But we also tend to romanticize the technology of yesteryear. There are always people who feel nostalgia toward the means of communication that have been usurped. What do you think causes this even when, in the case of computers compared to typewriters, say, the new technology has many advantages?
I'm going to have to guess at this because I'm not particularly nostalgic. But when you read this type of commentary, you have a sense that people are afraid of the new technology and think that somehow, things were great, why fix what's not broken? Or I'm too old to learn this new technology. One of the things about new technology is that it tends to be more complicated than the older ones. So at least initially there's a steep learning curve. When I started using a personal computer, they were not particularly plug-and-play. They were really user-unfriendly. You had to be a maniac to stay with it and a glutton for punishment. But I had the sense that eventually, this will be better despite all the difficulties I had to put up with. But the people who yearn for the good old days of older technology like typewriters don't seem to realize there never were any good old days. At the same time, in looking at new technology, it never does everything that people promise it will.
One of the most common arguments against the digital revolution is that communicating via IM or Facebook or e-mail in some sense removes us from living in the world. Isn't there some validity to that? When one of the main ways in which we socialize is done alone, in the privacy of our own home without speaking, doesn't that indicate a dramatic communication change – and perhaps not for the better?
There are two sides to this. Computer socialization -- is this putting an end to face-to-face human interaction? Or does it let us expand our social networks when face-to-face communication is not possible, either because of geographic distance or some other barrier? Obviously, there are people who will reject these kinds of things out of hand and say the only meaningful communication is the one that I can have face-to-face with someone, who say calling Facebook "friends" friends is the end of the meaning of friendship.
On the other hand, I survey my students all the time about this, and there's confirming data from the Pew Internet and American Life Project that, in fact, what people are using programs like Facebook and e-mail and chats for is to reinforce friendships and to maintain friendships across distance. My students say I did this semester abroad and the only way I could keep in contact with my friends was through Facebook, and stuff like that. I don't think for most people it replaces anything. I think it extends it. But certainly, there are people who want to say, look I have 15,000 Facebook friends and look how popular I am.
As a professor of linguistics, have you noticed the way your students write and speak changing over time? We hear so much criticism about emoticons and text-speak corrupting language, but do you find that actually occurring?

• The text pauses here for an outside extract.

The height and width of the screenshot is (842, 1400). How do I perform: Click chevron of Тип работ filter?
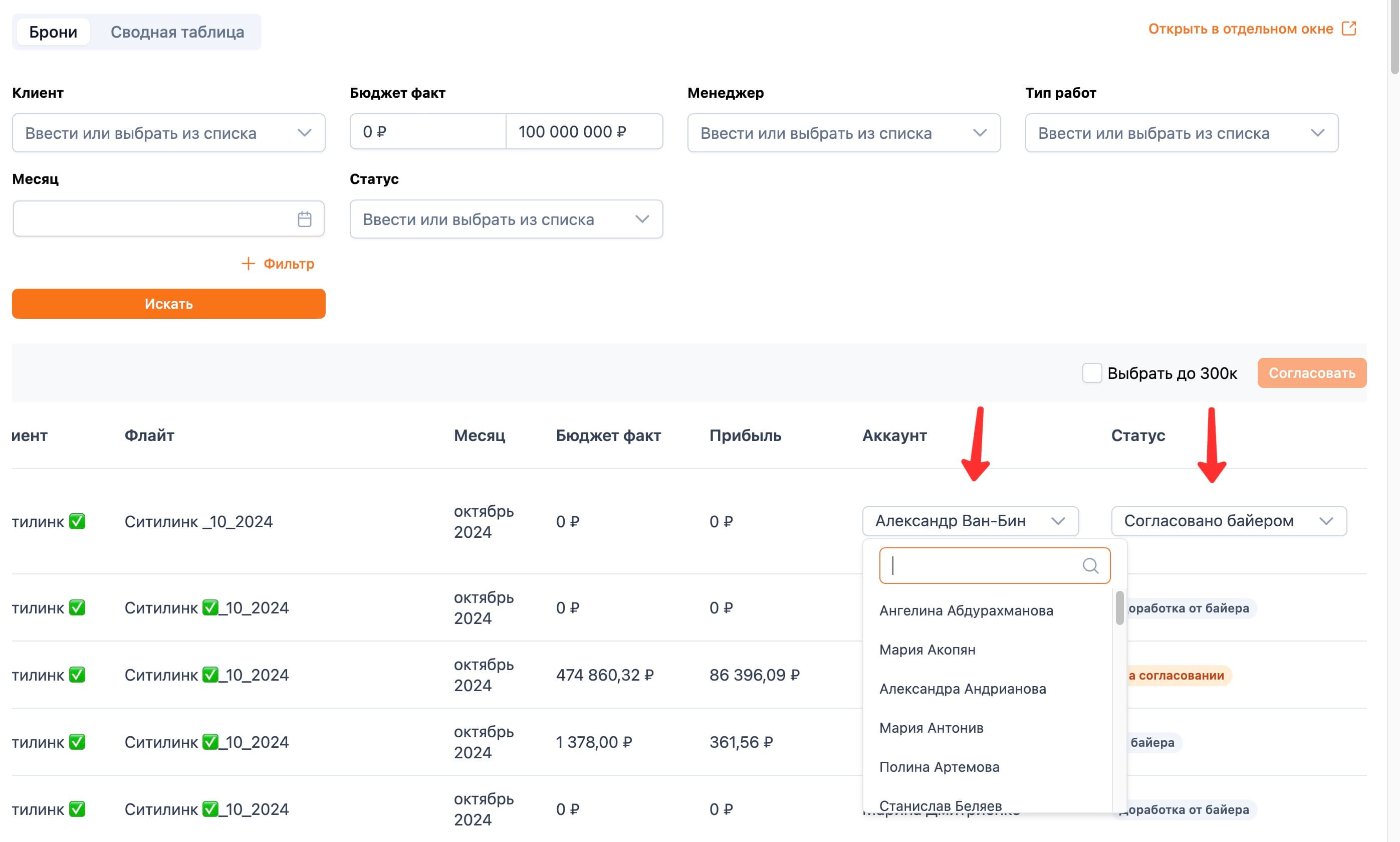click(x=1317, y=133)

I don’t think it’s having a negative impact. The sort of scary stories you hear all the time about children at school putting emoticons in their book reports -- that may happen from time to time, but I think students as writers quickly learn what’s appropriate in what kind of context. And so they adapt their writing. Particularly the successful ones. Some people are better at it than others, obviously. Some people are never going to write a good report whether there’s an emoticon in it or not, and some people are going to write dynamite stuff for school even if they use acronyms and little pictures. But writers learn what the audience expects, and they learn that for any successful communication there’s got to be an interchange between what the audience expects and giving them what you want to give them. Getting your message across in a way that they’ll pay attention to. I don’t see that as a big problem at all. My students are not making those kinds of errors, but they’re also in college, and we talk about this sort of thing in class and they say, I don’t even do that in text messages. They say that’s very junior high school, that’s very middle school. Once you mature, once you’re in high school, you look down on that stuff. We punctuate, and we check for spelling. They’re well aware of the conventions, and they buy into them. In fact, it’s kind of hard to break them away from being conventional.

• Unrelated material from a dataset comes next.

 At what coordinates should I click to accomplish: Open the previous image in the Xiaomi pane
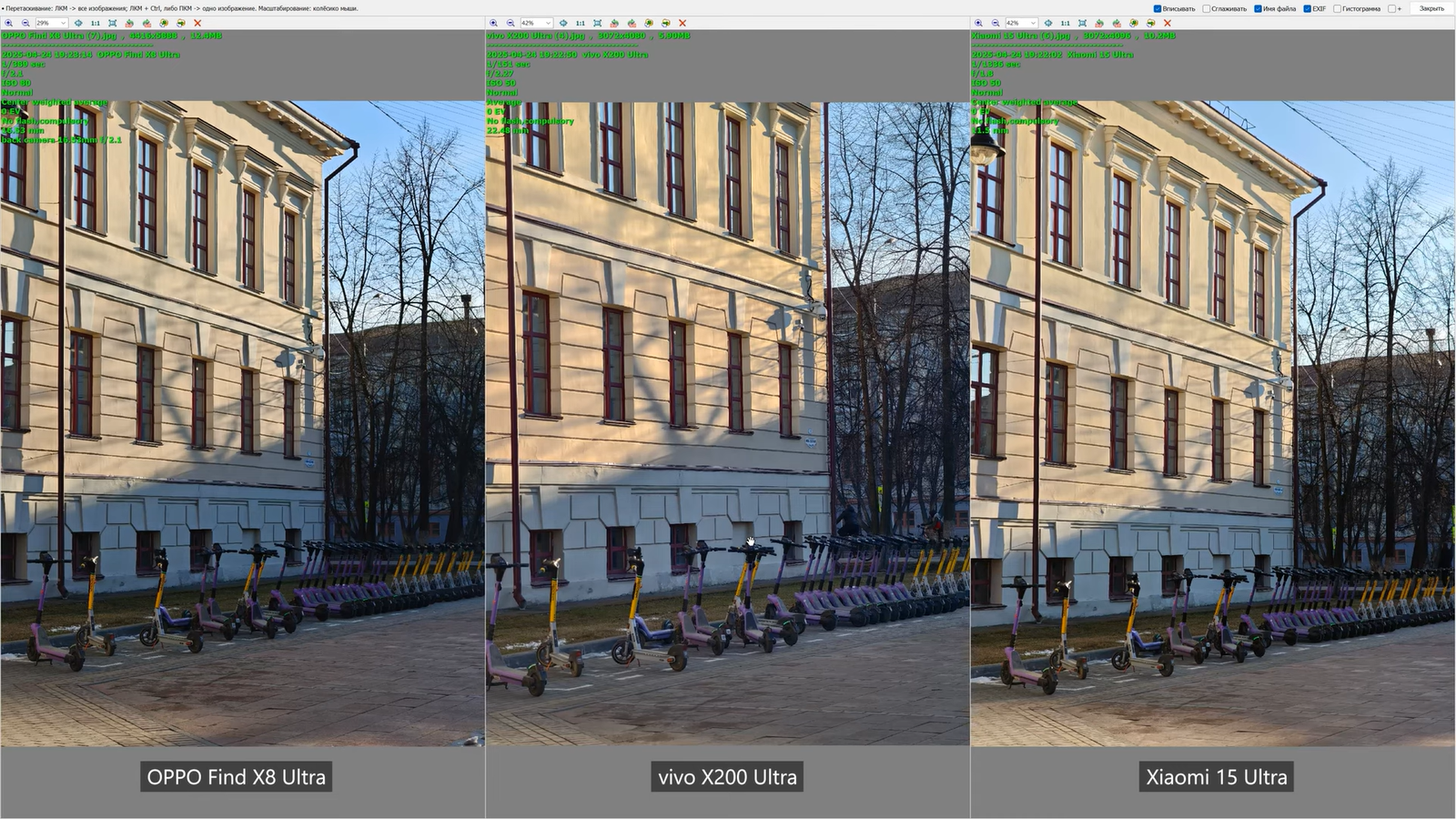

If you don’t think the digital revolution is making us worse writers, do you think it’s making too many people writers? Just to play devil’s advocate, is it a positive that so many people can express themselves publicly online?
We have, through the history of communications, this whole tension between giving people the tools to express themselves and regulating that expression: Who should be allowed to publish? Whose manuscript should be allowed to appear as a play in the 17th century? In London, you had to have government approval before you could put on a play. Shakespeare had to get that approval from the authorities. So what the computer does is subvert those traditional gate-keeping facilities. You don’t need an editor, you don’t need a publisher. All you need is a Wi-Fi and an Apple laptop and a place to sit at Starbucks and you’re a writer. And the funny thing is that you could put anything out there, and somebody is going to read it. Writers spend their whole lives looking for readers and now with the computer, readers are there. They’re just waiting for people to put stuff online. Does this dilute the quality? That’s a matter of opinion. Giving more people the authority to write – people are doing it and they seem to find things to say and they’re finding readers and that’s one criterion for successful writing: having an audience.

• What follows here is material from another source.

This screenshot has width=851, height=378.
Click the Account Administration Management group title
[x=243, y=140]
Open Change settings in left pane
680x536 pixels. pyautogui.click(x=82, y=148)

A follow-up to that: You talk about John Updike’s fear about living in a world where no writer is ever paid for his work. When there is this much material online for free, while it’s easier for people to express themselves, is it harder for writers to live off their writing now? If writing becomes a hobby rather than a profession, what does that bode for journalism or even fiction writers?
The economical model is changing for journalists, no question. But I think that’s got less to do with the fact that people other than professional journalists can put stuff online. People are getting their news from other sources, from online news aggregators or directly from news sources or from “The Daily Show” rather than buying print. I think historically, professional writing is a relatively modern concept, and writers had to have independent incomes for most of history in order to be writers. They’ve had to have patrons. They’ve had to have day jobs. So what else is new? Most fiction writers don’t make a living from their fiction. A few do, but most of them have to get teaching jobs or some other kind of job to pay the bills. The economical model for publication is changing, but how it is changing and whether it is good or bad or simply inevitable, I can’t say.
Another argument frequently cited against the computerization of writing is that there is now too much information, and it’s harder to find what you’re looking for. However, as you point out, people have been saying this about every communication transformation that has come before the digital revolution.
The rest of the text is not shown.